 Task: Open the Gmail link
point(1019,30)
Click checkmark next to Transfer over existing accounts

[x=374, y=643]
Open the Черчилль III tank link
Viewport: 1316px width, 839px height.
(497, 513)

☆ ☆ ☆ ☆ ☆

Repeat each line of the data exactly, missing none.

:: Exercise result ::
 Task: Open the Gmail link
point(1019,30)
Click checkmark next to Transfer over existing accounts

[x=374, y=643]
Open the Черчилль III tank link
Viewport: 1316px width, 839px height.
(497, 513)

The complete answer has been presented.